Collection entries:
== Segment start ==
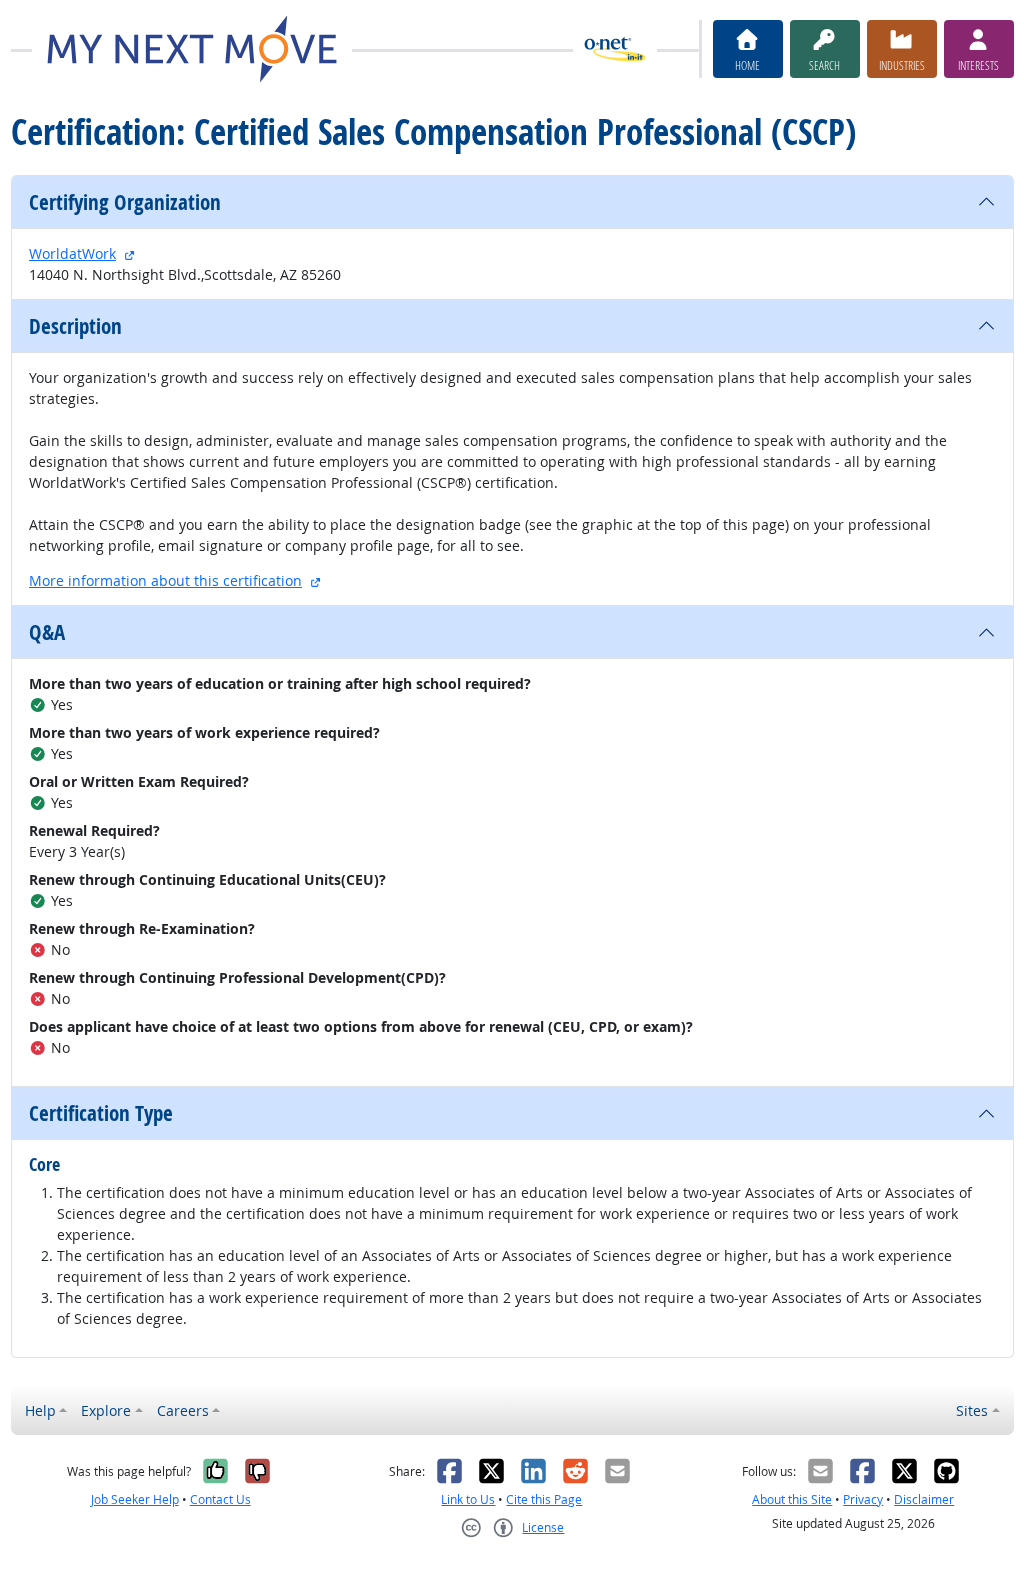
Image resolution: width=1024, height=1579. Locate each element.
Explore (106, 1410)
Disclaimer (924, 1499)
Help (40, 1410)
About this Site (792, 1499)
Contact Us (220, 1499)
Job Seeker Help (135, 1499)
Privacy (863, 1499)
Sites (972, 1410)
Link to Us (468, 1499)
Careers (183, 1410)
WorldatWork (72, 253)
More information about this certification (165, 580)
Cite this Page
== Segment end ==
Write down how many lines in the data contain "this". Add nothing else.

3